**AIM OF THE EXERCISE:**
Since pictures are not part of the copy, please output only the lines from the one with "Instruction: Click the" through the end of the data below, exactly as written.

--- MATERIAL FOR THE TASK ---

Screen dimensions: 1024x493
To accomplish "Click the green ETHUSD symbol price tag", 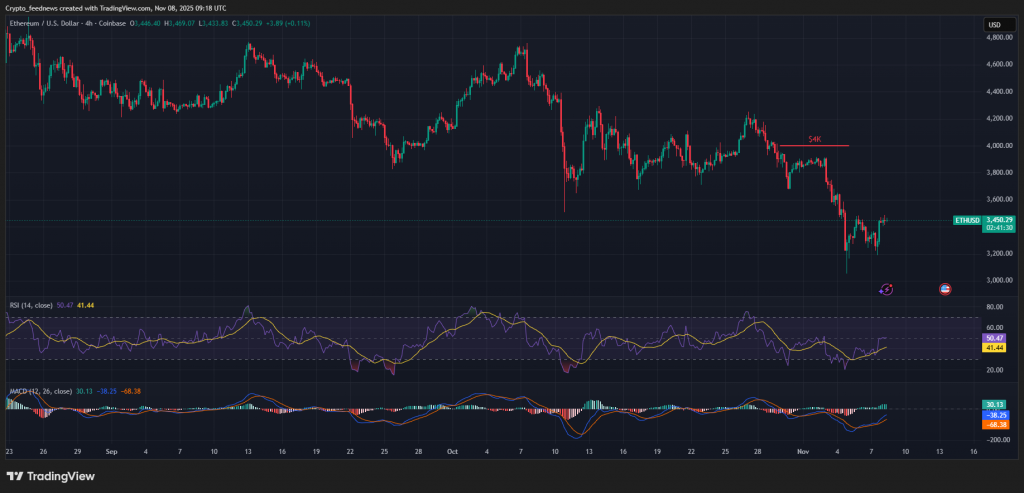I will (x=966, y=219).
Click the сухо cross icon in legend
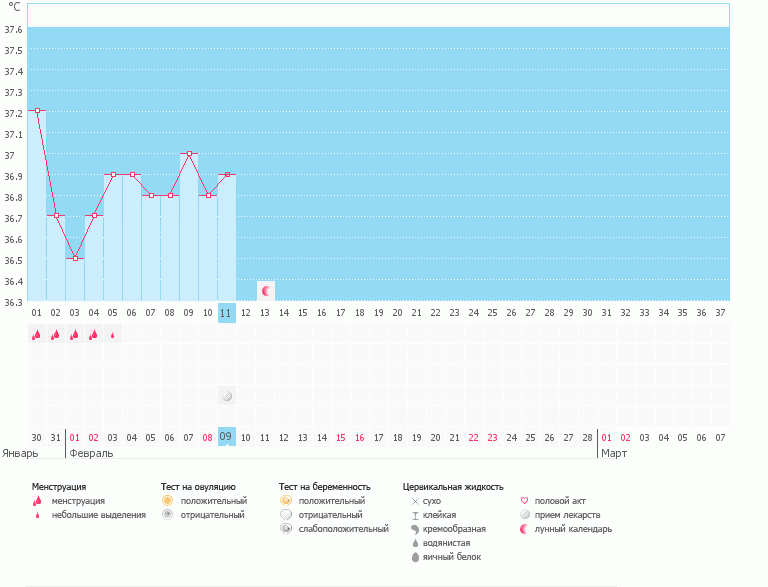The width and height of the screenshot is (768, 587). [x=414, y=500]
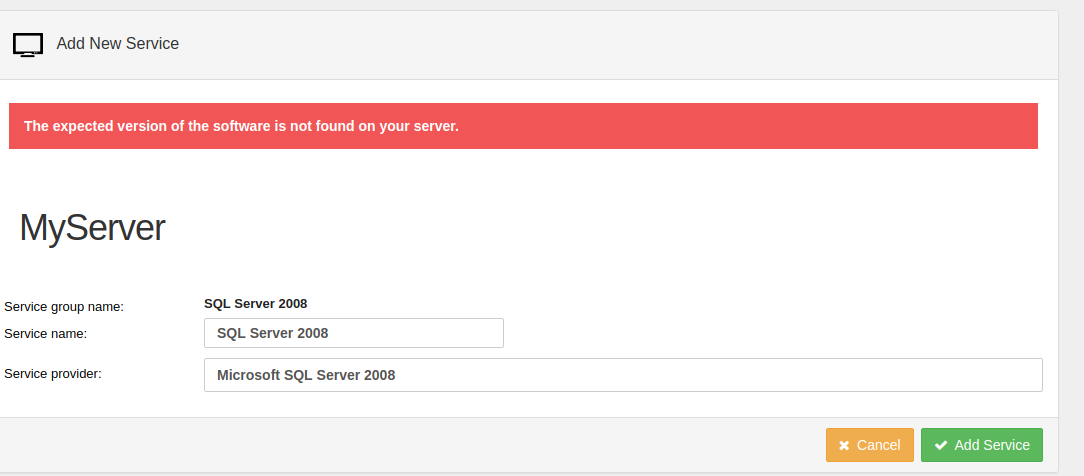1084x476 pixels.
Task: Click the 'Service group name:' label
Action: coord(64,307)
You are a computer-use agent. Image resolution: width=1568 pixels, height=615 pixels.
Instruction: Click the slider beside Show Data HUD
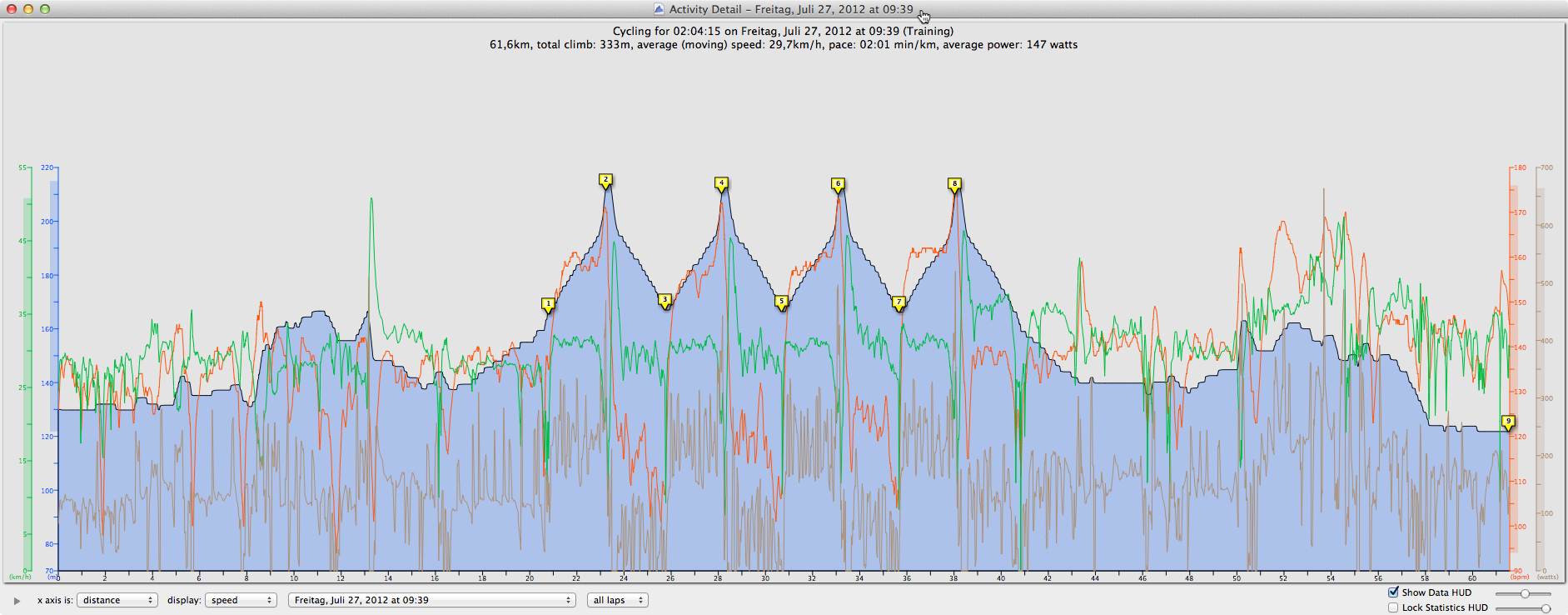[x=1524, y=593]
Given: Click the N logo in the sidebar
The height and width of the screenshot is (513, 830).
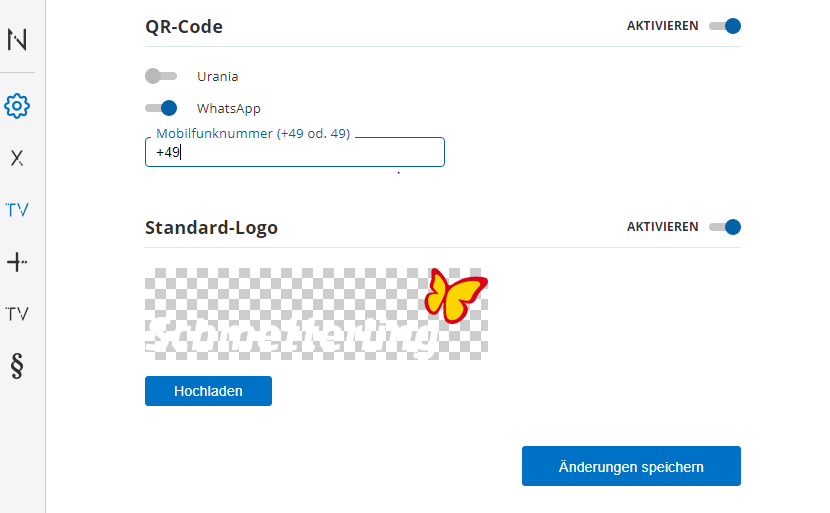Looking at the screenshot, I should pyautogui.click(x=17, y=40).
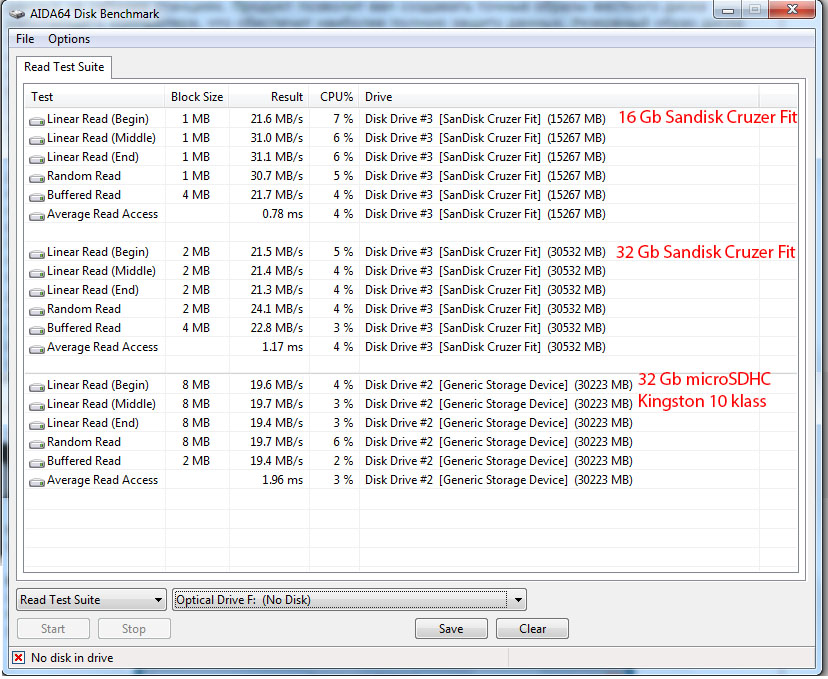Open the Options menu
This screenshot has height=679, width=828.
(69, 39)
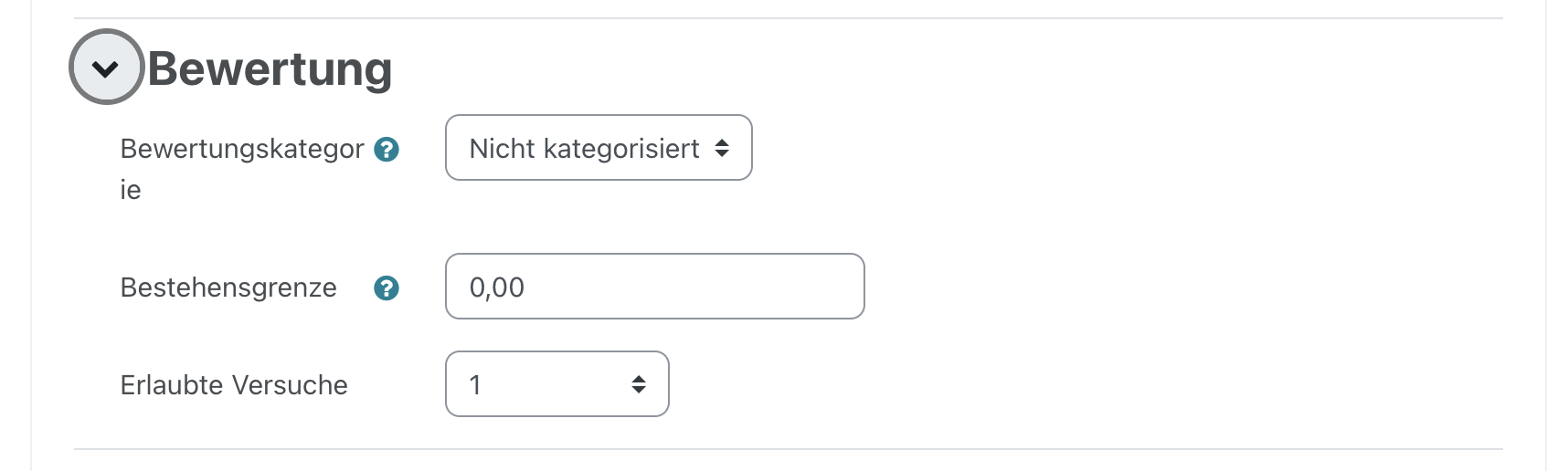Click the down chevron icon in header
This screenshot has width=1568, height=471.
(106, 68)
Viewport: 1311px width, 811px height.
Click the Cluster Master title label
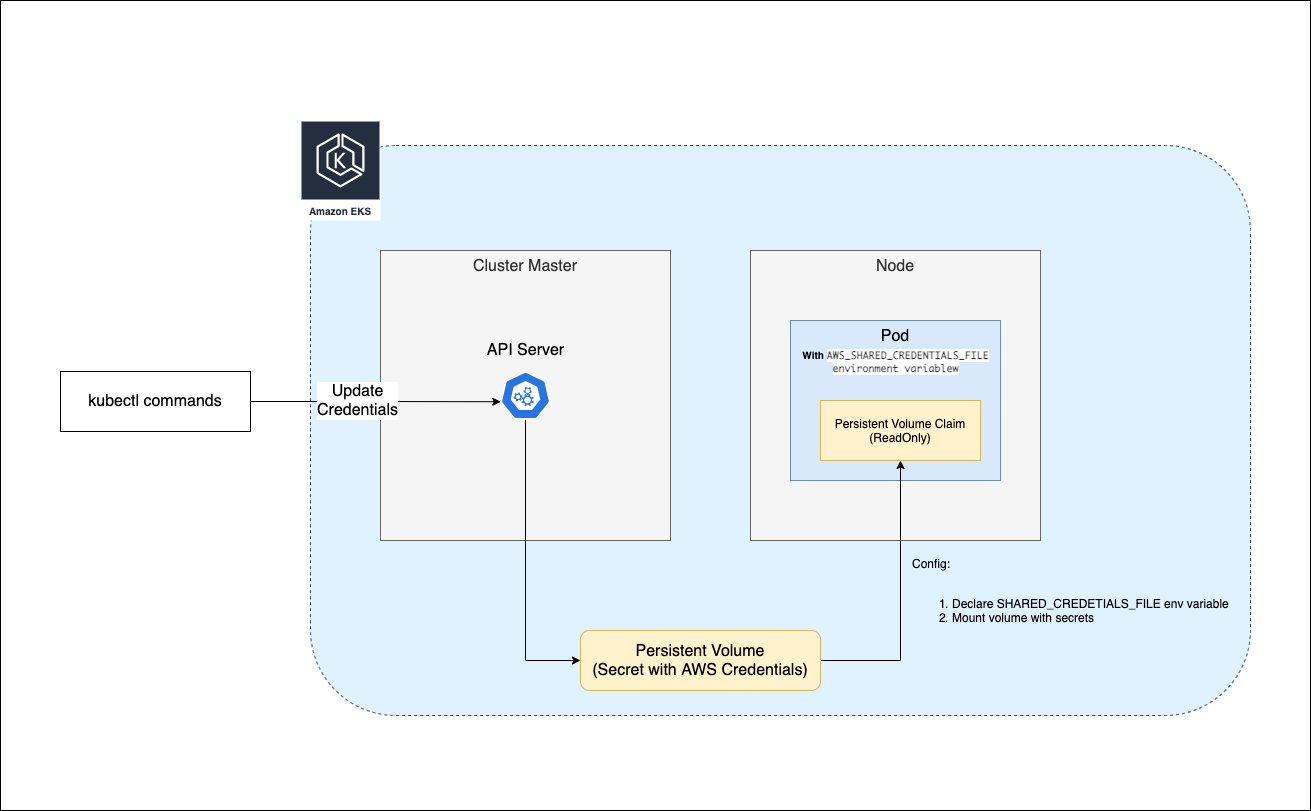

---

**ANSWER:**
Instruction: Click the slider beside Show Data HUD
[x=1524, y=593]
Given: Click the N logo in the sidebar
The height and width of the screenshot is (513, 830).
Looking at the screenshot, I should pyautogui.click(x=17, y=40).
Open the Options menu
This screenshot has height=679, width=828.
(69, 39)
Click the down chevron icon in header
This screenshot has width=1568, height=471.
(106, 68)
Viewport: 1311px width, 811px height.
Click the Cluster Master title label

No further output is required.